やれやれ、また始まった、という表情で、大貫妙子は坂本の「いじけたような冗談」に応える。
そしておもむろに、坂本がピアノを弾き始め、曲が始まる。もちろん今回は、坂本によるアレンジである。
そうか、「風の道」は、もともと坂本龍一の編曲ではなかったのか。
この会話の中に、「風の道」を自分が編曲できなかったことに対する嫉妬や、「俺なら、この曲の良さをもっと引き出せたのに」という自信が、見え隠れする。

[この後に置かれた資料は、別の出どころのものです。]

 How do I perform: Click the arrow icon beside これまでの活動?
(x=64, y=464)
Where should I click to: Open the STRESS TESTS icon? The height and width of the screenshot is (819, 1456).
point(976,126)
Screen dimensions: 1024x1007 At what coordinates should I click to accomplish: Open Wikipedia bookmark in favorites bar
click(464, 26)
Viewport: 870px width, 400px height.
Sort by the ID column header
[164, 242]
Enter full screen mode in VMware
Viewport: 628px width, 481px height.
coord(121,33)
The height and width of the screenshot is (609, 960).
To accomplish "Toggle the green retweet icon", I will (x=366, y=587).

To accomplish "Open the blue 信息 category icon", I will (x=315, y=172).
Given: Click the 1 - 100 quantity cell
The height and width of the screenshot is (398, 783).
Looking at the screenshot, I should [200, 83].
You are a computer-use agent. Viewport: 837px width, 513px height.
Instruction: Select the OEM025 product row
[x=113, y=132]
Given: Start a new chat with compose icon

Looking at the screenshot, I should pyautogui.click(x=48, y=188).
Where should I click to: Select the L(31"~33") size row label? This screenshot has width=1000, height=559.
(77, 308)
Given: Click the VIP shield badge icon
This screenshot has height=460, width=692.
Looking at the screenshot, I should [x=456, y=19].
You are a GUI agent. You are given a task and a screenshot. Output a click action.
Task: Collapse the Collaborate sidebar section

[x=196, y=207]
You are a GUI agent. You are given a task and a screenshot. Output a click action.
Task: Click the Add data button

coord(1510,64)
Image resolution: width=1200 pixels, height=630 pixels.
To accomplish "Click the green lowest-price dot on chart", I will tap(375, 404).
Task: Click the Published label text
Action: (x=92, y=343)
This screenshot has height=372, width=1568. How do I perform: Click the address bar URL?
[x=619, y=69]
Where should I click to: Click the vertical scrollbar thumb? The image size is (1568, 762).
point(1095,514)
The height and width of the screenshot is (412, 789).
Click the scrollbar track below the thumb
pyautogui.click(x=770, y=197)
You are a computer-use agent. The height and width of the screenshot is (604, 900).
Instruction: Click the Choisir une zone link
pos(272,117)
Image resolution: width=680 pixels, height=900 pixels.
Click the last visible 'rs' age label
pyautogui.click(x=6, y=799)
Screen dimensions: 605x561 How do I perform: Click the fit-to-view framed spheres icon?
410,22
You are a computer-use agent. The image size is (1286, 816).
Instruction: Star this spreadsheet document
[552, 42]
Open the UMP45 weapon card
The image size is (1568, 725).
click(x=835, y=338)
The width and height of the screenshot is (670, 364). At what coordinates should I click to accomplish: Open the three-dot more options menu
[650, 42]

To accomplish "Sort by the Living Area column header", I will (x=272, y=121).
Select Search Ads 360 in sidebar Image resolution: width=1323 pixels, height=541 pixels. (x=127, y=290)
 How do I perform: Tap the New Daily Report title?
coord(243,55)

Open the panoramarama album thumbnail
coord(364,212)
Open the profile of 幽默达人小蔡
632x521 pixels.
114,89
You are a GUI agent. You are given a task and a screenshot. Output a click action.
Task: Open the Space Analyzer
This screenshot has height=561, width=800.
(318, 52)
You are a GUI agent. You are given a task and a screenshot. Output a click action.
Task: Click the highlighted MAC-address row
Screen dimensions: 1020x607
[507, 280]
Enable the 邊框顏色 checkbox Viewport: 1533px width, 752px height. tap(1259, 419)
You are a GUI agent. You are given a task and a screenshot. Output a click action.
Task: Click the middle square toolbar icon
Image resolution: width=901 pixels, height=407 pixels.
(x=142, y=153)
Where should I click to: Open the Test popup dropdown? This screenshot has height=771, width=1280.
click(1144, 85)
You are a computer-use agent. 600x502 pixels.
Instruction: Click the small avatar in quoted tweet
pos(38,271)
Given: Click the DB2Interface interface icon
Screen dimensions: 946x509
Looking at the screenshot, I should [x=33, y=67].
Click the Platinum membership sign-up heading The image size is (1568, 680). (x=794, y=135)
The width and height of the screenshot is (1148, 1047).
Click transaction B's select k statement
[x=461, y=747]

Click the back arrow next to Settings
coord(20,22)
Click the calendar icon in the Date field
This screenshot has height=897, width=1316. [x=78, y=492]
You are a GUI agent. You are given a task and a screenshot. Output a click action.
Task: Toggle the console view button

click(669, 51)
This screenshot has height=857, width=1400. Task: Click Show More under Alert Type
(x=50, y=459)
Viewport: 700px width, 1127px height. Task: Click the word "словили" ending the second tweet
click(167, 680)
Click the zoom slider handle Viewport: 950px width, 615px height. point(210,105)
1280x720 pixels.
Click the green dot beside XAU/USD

中高生のころ、坂本龍一のFM番組「サウンドストリート」を毎週聴いていたが、そこでの語りから、坂本龍一が「根に持つタイプ」であることは、十分にうかがい知ることができた。だからこれは、たぶん本音なのである。
そして今回、このアルバムで、坂本のアレンジによる「風の道」が収録されたのは、坂本の宿願だったのかもしれない。
私はこの、坂本龍一の「器(うつわ)の小ささ」が、大好きなのである。
「世界のサカモト」も、私と同じように、根に持ったり、嫉妬したりする、「器の小さい人間」であるということに、私は共感していたのである。